PLoS One. 2012;7(2):e30630. doi: 10.1371/journal.pone.0030630. Epub 2012 Feb 7.
The ciliated protozoan Tetrahymena thermophila is a well-studied single-celled eukaryote model organism for cellular and molecular biology. However, the lack of extensive T. thermophila cDNA libraries or a large expressed sequence tag (EST) database limited the quality of the original genome annotation.
METHODOLOGY/PRINCIPAL FINDINGS: This RNA-seq study describes the first deep sequencing analysis of the T. thermophila transcriptome during the three major stages of the life cycle: growth, starvation and conjugation. Uniquely mapped reads covered more than 96% of the 24,725 predicted gene models in the somatic genome. More than 1,000 new transcribed regions were identified. The great dynamic range of RNA-seq allowed detection of a nearly six order-of-magnitude range of measurable gene expression orchestrated by this cell. RNA-seq also allowed the first prediction of transcript untranslated regions (UTRs) and an updated (larger) size estimate of the T. thermophila transcriptome: 57 Mb, or about 55% of the somatic genome. Our study identified nearly 1,500 alternative splicing (AS) events distributed over 5.2% of T. thermophila genes. This percentage represents a two order-of-magnitude increase over previous EST-based estimates in Tetrahymena. Evidence of stage-specific regulation of alternative splicing was also obtained.
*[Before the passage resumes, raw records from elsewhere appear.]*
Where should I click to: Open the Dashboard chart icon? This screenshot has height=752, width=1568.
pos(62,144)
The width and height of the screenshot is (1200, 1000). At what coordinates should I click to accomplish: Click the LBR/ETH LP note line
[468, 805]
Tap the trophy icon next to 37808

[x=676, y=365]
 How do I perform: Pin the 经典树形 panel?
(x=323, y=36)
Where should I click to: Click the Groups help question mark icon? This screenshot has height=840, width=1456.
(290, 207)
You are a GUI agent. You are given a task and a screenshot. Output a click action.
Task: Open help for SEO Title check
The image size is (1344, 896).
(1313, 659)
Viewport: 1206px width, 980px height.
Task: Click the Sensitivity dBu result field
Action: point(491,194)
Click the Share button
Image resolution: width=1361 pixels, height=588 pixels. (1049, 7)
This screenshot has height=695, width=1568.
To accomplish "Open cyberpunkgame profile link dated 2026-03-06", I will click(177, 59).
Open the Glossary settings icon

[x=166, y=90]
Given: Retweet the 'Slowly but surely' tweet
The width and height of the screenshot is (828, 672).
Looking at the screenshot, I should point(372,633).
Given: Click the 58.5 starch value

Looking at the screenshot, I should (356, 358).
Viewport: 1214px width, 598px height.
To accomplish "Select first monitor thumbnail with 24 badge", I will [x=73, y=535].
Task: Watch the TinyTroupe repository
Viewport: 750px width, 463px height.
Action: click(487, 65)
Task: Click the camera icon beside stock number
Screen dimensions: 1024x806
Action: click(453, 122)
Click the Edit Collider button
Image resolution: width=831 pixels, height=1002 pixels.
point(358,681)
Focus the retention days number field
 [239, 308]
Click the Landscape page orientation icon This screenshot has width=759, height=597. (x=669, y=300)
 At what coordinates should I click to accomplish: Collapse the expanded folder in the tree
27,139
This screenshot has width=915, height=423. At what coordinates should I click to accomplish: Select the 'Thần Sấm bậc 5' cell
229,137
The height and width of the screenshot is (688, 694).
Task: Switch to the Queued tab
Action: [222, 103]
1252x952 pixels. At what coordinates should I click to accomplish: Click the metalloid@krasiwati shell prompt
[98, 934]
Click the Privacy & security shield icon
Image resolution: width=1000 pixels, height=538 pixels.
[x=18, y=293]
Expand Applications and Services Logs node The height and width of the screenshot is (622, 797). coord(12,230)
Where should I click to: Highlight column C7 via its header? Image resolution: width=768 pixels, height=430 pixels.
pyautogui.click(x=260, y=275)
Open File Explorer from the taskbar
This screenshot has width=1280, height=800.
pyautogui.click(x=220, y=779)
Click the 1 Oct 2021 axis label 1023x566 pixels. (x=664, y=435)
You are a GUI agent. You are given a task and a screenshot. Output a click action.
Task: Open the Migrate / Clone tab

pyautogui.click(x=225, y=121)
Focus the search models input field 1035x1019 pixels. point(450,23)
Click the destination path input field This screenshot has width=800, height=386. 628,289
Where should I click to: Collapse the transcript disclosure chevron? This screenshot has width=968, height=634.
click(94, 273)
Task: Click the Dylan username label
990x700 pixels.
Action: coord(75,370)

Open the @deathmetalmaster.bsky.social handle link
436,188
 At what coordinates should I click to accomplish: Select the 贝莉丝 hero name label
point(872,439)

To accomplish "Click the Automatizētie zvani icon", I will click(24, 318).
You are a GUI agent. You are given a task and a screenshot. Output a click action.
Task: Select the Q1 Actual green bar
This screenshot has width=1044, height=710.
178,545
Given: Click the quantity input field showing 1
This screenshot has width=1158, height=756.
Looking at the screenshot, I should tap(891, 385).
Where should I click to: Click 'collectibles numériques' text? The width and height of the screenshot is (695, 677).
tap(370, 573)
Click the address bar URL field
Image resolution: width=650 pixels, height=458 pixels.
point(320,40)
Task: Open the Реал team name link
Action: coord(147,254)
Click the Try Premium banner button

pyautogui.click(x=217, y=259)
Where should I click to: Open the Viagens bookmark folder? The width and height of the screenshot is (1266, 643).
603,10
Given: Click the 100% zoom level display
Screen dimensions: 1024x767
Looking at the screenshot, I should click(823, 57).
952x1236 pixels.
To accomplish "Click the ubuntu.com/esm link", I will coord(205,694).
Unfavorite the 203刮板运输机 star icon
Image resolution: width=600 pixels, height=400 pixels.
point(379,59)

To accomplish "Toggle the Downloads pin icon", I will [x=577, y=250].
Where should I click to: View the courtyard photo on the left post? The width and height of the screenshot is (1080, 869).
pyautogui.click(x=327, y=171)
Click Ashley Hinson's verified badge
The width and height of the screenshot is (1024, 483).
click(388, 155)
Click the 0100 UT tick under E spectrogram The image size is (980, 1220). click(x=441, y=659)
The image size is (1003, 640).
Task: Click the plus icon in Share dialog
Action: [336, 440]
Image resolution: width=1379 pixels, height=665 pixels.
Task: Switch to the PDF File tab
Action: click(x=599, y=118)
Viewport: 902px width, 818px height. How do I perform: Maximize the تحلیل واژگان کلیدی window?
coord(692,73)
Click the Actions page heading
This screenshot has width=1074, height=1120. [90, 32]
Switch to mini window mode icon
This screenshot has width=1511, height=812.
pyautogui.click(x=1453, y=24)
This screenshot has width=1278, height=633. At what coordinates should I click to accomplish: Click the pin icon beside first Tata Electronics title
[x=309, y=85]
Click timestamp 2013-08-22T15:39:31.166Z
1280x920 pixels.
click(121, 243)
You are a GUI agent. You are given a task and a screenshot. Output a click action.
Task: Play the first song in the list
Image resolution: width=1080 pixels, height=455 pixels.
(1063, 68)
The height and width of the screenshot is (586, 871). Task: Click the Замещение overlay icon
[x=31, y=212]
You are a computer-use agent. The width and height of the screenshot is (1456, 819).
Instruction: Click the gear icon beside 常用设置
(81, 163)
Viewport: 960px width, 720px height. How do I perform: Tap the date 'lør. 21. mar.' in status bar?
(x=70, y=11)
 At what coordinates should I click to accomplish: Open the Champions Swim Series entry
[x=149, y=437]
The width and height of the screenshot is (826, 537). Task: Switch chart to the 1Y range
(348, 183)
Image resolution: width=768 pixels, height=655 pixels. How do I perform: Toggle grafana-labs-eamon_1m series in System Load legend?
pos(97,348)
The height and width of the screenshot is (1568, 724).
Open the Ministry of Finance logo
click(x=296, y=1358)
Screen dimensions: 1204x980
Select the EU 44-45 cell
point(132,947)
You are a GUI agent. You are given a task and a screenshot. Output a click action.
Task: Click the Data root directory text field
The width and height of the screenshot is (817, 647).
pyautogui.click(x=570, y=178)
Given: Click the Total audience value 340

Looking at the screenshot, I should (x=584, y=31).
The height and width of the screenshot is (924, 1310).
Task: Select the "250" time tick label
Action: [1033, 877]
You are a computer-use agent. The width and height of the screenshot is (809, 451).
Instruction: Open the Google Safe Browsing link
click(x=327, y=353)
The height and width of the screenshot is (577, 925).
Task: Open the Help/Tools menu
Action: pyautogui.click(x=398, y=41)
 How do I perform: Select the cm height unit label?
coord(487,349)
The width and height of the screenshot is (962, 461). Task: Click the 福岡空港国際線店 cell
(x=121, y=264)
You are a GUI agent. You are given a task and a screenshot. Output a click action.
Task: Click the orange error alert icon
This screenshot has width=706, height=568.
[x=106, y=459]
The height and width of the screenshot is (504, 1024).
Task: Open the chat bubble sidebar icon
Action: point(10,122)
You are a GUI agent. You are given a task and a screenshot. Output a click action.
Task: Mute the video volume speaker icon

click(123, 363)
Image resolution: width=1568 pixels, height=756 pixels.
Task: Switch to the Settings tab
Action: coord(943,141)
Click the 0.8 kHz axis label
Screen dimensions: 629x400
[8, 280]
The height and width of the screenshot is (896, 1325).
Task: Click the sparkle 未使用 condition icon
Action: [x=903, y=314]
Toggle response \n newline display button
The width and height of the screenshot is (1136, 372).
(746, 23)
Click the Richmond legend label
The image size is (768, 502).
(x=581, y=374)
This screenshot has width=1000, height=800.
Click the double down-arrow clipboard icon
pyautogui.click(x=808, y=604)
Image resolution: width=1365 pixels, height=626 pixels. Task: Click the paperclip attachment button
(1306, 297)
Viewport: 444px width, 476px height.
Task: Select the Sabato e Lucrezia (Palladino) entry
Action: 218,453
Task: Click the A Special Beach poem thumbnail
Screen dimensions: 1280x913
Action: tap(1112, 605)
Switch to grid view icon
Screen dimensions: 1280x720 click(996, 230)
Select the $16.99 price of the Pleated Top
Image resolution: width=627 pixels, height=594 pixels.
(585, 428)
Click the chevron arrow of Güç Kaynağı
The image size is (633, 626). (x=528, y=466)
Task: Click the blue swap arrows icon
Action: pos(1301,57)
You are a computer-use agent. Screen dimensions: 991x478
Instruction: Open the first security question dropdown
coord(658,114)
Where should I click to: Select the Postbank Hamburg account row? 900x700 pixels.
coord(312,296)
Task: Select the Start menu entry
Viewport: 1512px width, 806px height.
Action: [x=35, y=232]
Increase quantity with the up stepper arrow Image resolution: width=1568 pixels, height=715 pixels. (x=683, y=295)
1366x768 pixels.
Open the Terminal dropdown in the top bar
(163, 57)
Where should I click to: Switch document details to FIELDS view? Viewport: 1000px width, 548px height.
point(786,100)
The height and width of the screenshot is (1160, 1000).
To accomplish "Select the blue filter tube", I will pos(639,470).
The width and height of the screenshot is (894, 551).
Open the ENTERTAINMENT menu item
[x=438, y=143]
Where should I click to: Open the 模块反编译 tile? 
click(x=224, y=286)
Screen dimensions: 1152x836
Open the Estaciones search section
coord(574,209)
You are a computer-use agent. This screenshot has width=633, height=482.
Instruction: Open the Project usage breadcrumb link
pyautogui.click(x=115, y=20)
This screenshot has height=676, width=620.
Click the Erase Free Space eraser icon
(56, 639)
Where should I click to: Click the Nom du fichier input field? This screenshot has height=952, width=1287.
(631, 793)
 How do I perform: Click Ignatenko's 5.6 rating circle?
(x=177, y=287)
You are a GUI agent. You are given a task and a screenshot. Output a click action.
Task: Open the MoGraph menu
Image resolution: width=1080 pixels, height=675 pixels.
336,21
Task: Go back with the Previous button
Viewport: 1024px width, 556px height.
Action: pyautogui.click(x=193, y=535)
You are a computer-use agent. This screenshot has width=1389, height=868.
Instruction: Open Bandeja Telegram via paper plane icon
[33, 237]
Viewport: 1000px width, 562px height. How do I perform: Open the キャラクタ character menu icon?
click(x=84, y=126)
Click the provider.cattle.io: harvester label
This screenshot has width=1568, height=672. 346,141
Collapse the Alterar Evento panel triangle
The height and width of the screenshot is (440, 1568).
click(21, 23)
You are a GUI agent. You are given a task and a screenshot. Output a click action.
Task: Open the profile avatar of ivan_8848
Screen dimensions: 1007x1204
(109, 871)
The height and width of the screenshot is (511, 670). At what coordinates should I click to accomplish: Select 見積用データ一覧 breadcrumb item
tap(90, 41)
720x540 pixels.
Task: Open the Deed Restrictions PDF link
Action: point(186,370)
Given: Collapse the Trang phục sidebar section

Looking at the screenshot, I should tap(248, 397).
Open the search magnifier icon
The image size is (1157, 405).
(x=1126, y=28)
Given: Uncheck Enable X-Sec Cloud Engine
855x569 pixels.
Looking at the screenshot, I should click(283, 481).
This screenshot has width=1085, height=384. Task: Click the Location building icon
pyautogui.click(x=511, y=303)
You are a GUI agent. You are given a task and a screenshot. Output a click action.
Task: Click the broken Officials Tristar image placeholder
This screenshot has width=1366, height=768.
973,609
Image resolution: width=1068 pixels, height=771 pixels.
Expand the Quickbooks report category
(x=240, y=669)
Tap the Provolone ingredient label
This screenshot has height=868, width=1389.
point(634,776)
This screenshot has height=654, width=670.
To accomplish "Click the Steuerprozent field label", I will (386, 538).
Finally, our study allowed us to completely confirm about 26.8% of the genes originally predicted by the gene finder, to correct coding sequence boundaries and intron-exon junctions for about a third, and to reassign microarray probes and correct earlier microarray data.
CONCLUSIONS/SIGNIFICANCE: RNA-seq data significantly improve the genome annotation and provide a fully comprehensive view of the global transcriptome of T. thermophila. To our knowledge, 5.2% of T. thermophila genes with AS is the highest percentage of genes showing AS reported in a unicellular eukaryote. Tetrahymena thus becomes an excellent unicellular model eukaryote in which to investigate mechanisms of alternative splicing.
纤毛原生动物嗜热四膜虫是一种研究较为深入的单细胞真核生物模式生物,可用于细胞和分子生物学研究。然而,由于缺乏广泛的嗜热四膜虫 cDNA 文库或大型表达序列标签 (EST) 数据库,限制了原始基因组注释的质量。
方法/主要发现:本 RNA-seq 研究描述了嗜热四膜虫转录组在生命周期的三个主要阶段(生长、饥饿和接合)中的首次深度测序分析。唯一映射的读数覆盖了 24725 个预测的体细胞基因模型中的 96%以上。鉴定出 1000 多个新的转录区域。RNA-seq 的大动态范围允许检测到由该细胞协调的可测量基因表达的近六个数量级范围。RNA-seq 还首次预测了转录物非翻译区 (UTR),并更新了(更大)嗜热四膜虫转录组的大小估计:57Mb,约占体细胞基因组的 55%。我们的研究鉴定了近 1500 个分布在 5.2%嗜热四膜虫基因中的选择性剪接 (AS) 事件。这一百分比代表了 Tetrahymena 中以前基于 EST 的估计值的两个数量级的增加。还获得了选择性剪接的阶段特异性调节的证据。最后,我们的研究使我们能够完全确认基因预测者最初预测的约 26.8%的基因,修正了大约三分之一的编码序列边界和内含子-外显子接头,并重新分配了微阵列探针和修正了早期的微阵列数据。
结论/意义:RNA-seq 数据显著提高了基因组注释,并提供了嗜热四膜虫全转录组的全面视图。据我们所知,嗜热四膜虫中具有 AS 的基因的 5.2%是在单细胞真核生物中报道的具有 AS 的基因的最高百分比。因此,嗜热四膜虫成为研究选择性剪接机制的优秀单细胞真核模式生物。